Já o Trump, soube aplicar na prática os conselhos de Sun Tzu em ‟A Arte da Guerra” sobre o cerco ao inimigo, onde diz que «quando cercares o inimigo, dá-lhe espaço para se render e negociar a paz, caso contrário, irá lutar até a morte», e não existe inimigo mais perigoso do que aquele que sente não ter nada a perder e sendo o inimigo abastecido de armas químicas e nucleares, todo o cuidado é pouco como se diz na gíria. Portanto, Trump reforçou as sanções económicas contra a Coreia do Norte no âmbito do Conselho de Segurança da ONU, asfixiando ainda mais a já débil economia norte-coreana, forçando até a China a suspender a venda de petróleo ao seu aliado precioso. Com isso, a crise económica e social na parte norte da península coreana agravou-se. Mas Trump, seguindo a lógica de Tzu, deixou sempre aberta a possibilidade do diálogo com o seu inimigo de bate-boca (como dizem os brazucas), aliás, mesmo durante a sua campanha eleitoral, o «velho tonto» fez duras críticas aos seus antecessores na presidência, afirmando que eles não souberam lidar com o «homem foguete» e se possível iria mesmo a Coreia do Norte conversar com ele.
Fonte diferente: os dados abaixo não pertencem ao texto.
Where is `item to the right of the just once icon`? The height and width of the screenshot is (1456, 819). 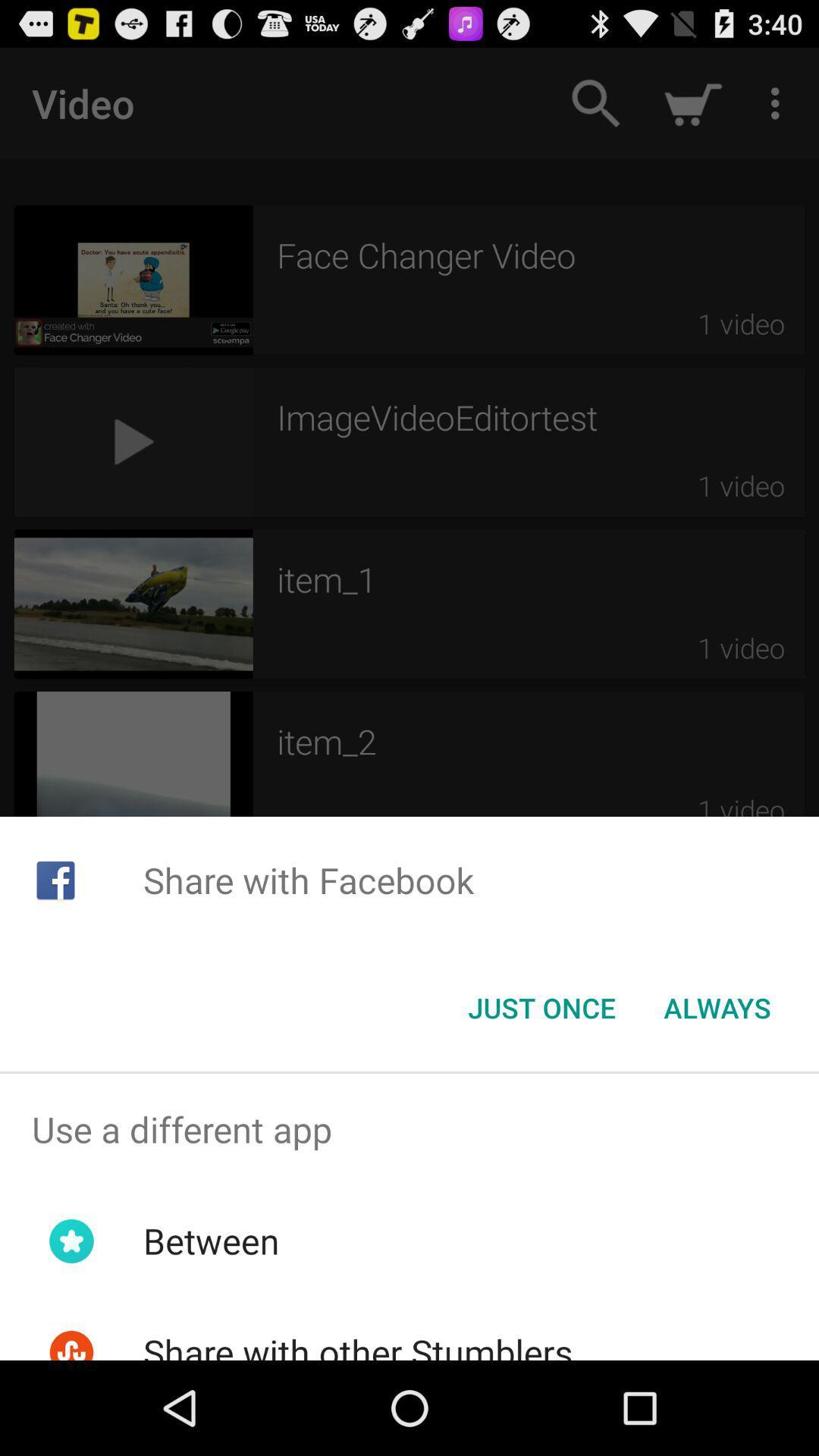 item to the right of the just once icon is located at coordinates (717, 1008).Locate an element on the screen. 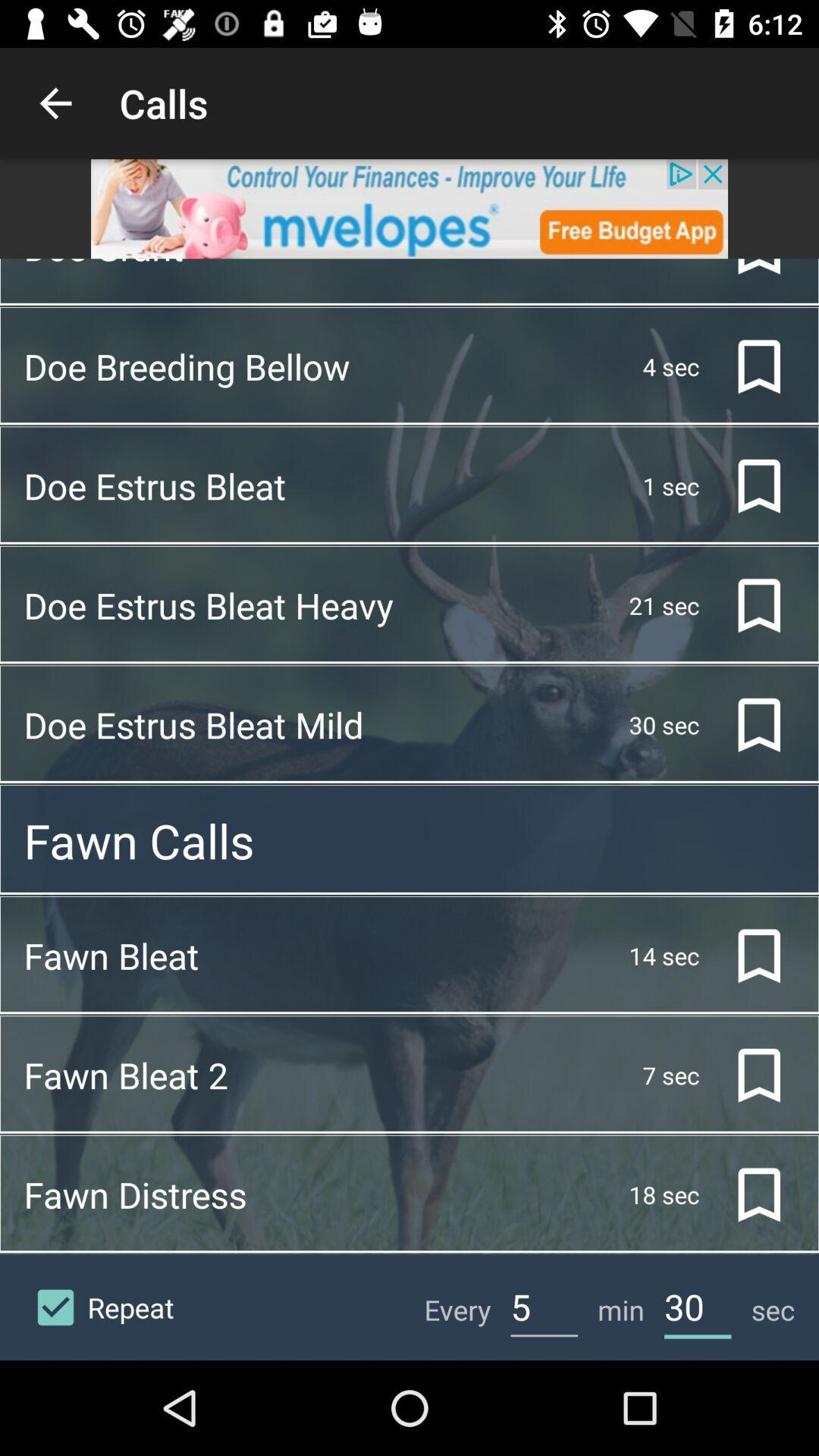  the bookmark icon is located at coordinates (746, 366).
Toda essa retórica belicista entre Trump e Kim, foi uma estratégia de ambos com o intuito de convencer o outro de que o diálogo era o melhor caminho. E... Voilá! Chegaram a Singapura com sorrisos rasgados. Mas o Kim que seja esperto e não se deixe enganar, pois, o Trump já provou ser alguém que num estalar de dedos se desfaz dum acordo (o Irão que o diga). E mais, todo esse cenário bonito já se assistiu anteriormente com Sadam Hussein no Iraque e Khadaffi na Líbia, curiosamente dois líderes de regimes autoritários que acabaram mortos de forma humilhante e cujos países vivem um caos tremendo. Mas o que Khadaffi e Sadam têm a ver com Kim? Pois é. Ambos também foram detentores de armas químicas – Khadaffi até estava a desenvolver armas nucleares com o apoio da Coreia do Norte e Irão – e experimentaram sanções de várias formas, também ameaçaram aniquilar os EUA, mas no final acabaram por dormir com o inimigo, desfazendo-se da sua única garantia de não serem invadidos (armas químicas e nucleares) e todos sabemos como suas histórias terminaram.

Todavia, ainda é muito cedo para derramar champanhe e lançar fogo de artifícios, mas de uma coisa é certa: história foi feita. Agora resta-nos aguardar pela cena dos próximos capítulos dessa novela entre o velho tonto e o homem foguete. 

Ulisses Lufundisso, Licenciado Em Relações Internacionais.